En cuanto a los compañeros de cacería de Diamante, se inquietaron mucho por la desaparición del príncipe, y al cabo de cierto tiempo, a pesar de la orden que les había dado de no seguirle, se pusieron en busca suya, y acabaron por encontrarle cuando salía del oasis. Y llevaba él la cabeza inclinada tristemente sobre el pecho y el rostro atacado de palidez. Y le rodearon, cual las mariposas a la rosa, y le presentaron un caballo de repuesto, rápido en la carrera, un céfiro por la ligereza, pues marchaba más de prisa que la imaginación. Y Diamante confió su primer caballo a las gentes de su séquito, y montó en el que le presentaban, que tenía una silla dorada y unas bridas enriquecidas con perlas. Y llegaron todos sin contratiempo al palacio del rey Schams-Schah, padre de Diamante.

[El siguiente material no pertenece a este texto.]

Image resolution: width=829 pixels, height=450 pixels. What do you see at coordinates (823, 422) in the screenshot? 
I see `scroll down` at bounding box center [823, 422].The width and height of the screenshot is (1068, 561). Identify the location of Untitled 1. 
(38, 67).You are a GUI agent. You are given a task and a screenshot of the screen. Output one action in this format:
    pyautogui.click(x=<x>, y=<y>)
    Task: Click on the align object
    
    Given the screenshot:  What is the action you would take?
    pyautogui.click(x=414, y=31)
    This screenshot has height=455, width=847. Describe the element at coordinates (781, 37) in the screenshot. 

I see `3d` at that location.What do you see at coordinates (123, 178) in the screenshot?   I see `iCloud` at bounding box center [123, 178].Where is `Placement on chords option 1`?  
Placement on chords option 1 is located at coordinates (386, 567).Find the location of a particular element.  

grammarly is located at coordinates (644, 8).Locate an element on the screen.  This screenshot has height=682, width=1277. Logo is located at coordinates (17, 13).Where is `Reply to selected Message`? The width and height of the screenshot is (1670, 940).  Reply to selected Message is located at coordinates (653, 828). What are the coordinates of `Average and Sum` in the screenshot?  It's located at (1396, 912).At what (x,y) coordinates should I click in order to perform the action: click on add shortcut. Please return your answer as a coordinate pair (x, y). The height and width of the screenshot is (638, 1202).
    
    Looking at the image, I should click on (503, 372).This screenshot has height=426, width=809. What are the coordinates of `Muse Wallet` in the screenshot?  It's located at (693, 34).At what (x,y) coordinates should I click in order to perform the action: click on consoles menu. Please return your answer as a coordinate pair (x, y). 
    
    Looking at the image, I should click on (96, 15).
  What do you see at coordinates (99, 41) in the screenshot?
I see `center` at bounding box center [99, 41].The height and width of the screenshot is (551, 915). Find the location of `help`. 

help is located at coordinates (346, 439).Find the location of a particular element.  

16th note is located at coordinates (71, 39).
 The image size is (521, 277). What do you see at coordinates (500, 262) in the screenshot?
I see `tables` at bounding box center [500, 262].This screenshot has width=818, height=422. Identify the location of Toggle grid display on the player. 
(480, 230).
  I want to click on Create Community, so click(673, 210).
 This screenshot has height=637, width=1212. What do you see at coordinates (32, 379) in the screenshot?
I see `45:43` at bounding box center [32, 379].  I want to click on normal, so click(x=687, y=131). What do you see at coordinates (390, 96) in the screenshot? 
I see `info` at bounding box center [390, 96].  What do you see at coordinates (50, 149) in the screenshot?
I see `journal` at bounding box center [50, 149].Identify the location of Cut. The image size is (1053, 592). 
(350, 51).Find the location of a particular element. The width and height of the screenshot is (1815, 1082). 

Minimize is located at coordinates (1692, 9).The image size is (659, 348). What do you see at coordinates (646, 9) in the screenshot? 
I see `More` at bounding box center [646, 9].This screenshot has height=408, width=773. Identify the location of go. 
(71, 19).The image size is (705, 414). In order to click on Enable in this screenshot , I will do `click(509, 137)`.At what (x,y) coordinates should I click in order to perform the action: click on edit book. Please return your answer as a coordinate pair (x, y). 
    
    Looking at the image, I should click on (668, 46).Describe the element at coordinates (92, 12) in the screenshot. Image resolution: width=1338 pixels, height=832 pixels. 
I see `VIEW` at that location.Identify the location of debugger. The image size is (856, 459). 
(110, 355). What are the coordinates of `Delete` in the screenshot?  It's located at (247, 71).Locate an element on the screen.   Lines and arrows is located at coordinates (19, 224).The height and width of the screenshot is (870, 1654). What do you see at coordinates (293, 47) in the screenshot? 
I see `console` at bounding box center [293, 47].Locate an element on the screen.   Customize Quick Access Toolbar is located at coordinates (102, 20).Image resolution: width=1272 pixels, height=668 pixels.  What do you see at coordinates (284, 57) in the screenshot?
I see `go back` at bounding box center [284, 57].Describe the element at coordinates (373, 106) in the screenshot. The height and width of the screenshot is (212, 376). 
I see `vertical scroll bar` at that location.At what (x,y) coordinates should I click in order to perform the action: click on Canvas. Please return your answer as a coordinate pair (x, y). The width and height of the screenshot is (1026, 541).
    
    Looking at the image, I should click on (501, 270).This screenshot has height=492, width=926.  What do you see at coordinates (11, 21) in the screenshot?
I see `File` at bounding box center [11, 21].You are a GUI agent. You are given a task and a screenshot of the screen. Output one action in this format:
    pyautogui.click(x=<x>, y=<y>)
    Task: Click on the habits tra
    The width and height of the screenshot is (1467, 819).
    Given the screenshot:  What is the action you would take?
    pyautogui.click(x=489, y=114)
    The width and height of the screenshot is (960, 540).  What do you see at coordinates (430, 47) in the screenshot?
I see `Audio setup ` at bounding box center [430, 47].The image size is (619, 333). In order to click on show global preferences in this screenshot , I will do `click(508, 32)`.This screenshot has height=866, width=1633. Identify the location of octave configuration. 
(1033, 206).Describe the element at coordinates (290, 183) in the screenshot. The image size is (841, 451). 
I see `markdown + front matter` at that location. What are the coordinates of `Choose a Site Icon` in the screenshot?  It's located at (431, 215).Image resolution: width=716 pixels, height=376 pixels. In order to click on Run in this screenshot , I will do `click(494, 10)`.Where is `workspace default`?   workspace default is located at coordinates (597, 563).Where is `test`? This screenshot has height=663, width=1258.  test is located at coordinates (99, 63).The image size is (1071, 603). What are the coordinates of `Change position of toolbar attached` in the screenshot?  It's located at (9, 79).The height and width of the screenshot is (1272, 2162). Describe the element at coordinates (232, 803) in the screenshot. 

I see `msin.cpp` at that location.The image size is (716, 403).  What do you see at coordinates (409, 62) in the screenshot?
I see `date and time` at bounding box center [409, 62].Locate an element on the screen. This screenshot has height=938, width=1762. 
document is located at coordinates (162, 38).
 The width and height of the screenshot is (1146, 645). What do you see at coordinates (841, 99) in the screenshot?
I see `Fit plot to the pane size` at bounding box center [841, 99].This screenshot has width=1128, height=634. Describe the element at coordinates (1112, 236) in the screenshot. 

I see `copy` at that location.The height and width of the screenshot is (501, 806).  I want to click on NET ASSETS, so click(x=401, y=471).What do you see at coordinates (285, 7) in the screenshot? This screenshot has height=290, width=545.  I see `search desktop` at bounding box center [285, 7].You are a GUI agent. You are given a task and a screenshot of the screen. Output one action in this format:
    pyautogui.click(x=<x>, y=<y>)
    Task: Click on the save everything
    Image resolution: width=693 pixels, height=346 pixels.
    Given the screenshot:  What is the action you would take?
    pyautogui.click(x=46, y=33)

Y en lugar de encontrarse a su hijo con el rostro satisfecho y el corazón dilatado a consecuencia de aquel paseo y de aquella cacería, el rey le halló muy alterado de color y sumido en un océano de pena negra. Porque el amor le había penetrado hasta los huesos, le había tornado débil y sin energías, y al presente le consumía el corazón y el hígado...


En este momento de su narración, Schehrazada vió aparecer la mañana, y se calló discretamente.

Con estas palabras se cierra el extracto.